My DS spent one day a week with dad from being 7 months. He never took a bottle or formula, ever. He just had to manage on food, water and then feeding once I was there.

Overnights is another question and I don't think that's appropriate until around 2 years old.

Inertia · 31/05/2015 11:21

Firstly you just say no to your ex-partner's demand. If he threatens you, contact the police.

Sylvanians gave excellent advice up thread about starting a paper trail and logging your concerns with your health visitor.

Also, start to pursue him for maintenance - paying it isn't optional.

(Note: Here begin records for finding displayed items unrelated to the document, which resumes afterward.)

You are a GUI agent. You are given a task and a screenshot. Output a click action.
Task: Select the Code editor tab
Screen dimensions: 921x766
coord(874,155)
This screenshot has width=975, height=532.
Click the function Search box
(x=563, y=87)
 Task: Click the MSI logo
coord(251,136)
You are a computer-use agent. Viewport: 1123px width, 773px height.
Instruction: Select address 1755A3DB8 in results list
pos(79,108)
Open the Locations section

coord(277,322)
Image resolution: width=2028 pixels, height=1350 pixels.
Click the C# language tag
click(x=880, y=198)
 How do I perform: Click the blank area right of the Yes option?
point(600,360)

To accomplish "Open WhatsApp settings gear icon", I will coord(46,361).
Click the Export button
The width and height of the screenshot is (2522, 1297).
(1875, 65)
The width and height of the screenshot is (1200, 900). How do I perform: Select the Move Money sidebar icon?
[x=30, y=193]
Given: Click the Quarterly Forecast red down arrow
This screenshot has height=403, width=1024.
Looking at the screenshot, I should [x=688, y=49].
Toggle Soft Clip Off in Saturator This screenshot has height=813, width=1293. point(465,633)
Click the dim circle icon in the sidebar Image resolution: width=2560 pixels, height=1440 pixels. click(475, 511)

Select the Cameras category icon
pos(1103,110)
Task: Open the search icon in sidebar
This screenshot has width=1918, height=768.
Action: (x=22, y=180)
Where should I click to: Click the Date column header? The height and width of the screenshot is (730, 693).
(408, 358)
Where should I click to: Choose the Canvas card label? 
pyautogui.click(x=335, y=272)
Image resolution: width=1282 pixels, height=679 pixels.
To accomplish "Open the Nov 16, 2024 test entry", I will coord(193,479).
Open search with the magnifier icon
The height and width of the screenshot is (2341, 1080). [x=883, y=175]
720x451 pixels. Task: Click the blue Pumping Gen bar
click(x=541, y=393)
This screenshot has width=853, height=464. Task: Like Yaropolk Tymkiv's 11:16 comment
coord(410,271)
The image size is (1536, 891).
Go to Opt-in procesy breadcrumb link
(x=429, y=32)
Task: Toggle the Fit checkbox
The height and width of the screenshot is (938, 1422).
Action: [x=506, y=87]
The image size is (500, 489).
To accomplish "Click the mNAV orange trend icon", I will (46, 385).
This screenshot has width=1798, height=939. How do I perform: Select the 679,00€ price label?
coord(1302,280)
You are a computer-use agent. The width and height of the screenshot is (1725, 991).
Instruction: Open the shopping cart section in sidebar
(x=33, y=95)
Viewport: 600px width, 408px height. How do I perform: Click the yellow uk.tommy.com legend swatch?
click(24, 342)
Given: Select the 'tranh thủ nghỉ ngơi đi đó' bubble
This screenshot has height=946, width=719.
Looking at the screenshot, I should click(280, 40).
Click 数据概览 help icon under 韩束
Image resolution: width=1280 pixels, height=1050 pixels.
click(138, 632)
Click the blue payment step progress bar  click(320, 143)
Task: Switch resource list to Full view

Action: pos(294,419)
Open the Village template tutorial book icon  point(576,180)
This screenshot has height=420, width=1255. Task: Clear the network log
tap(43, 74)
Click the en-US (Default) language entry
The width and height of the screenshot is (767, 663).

NickyEds · 01/06/2015 13:24

Sorry you're going through this op. Your ex sounds like a bit of a dick. However he is the father of your baby and whilst his demand to have the baby for a full day at just 6 weeks is, frankly ridiculous, I wouldn't just go around telling him to fuck himself and find a judge. You're going to have to deal with being a parent with this person for the next 20 years (well, forever but YKWIM)and the more civil you can keep things the better.

Does he know anything about bf at all? To be fair, before I had ds my only point of reference was my sister and from 8 weeks she could easily express a full bottle in 10 minutes (imagine my surprise when I really couldn't). I don't think I ever really thought about how regularly young babies need feeding.

I would explain that a whole day is just impossible. Invite him to yours for access in shorted bursts. At that age dp would often take ds for a walk in the pram and easily be back for feeds- would that be possible? Are you going to try and get your baby to take a bottle if and when you're able to express?

Chelsea77 · 01/06/2015 14:54

There's two sides to a story and while a baby of that age shouldn't be away from their mum for long periods contact with their father is just as important and his side should be taken into account. There's alot of judgement and presumptions made in this thread. Breastfeeding is important and can be so difficult, however healthy relationships between child and both parents is also equally important. Compromise is probably a good place to start.

ollieplimsoles · 01/06/2015 15:27

He is being so, so selfish, its not in the best interest of his child at all to do this and its causing you stress you don't need right now.

If he really wanted whats best for her he would continue contact under your terms and wait til you can express comfortably. 6 weeks is way to young anyway.

and Peggy- your comment was pretty pointless and makes no sense. No one is denying him access to THEIR child.

Goldmandra · 01/06/2015 18:35

while a baby of that age shouldn't be away from their mum for long periods contact with their father is just as important

Those two things are not mutually exclusive, although the OP's ex seems to think they are. She is NBU to refuse to allow him to take her six week old baby out for a whole day and feed her formula.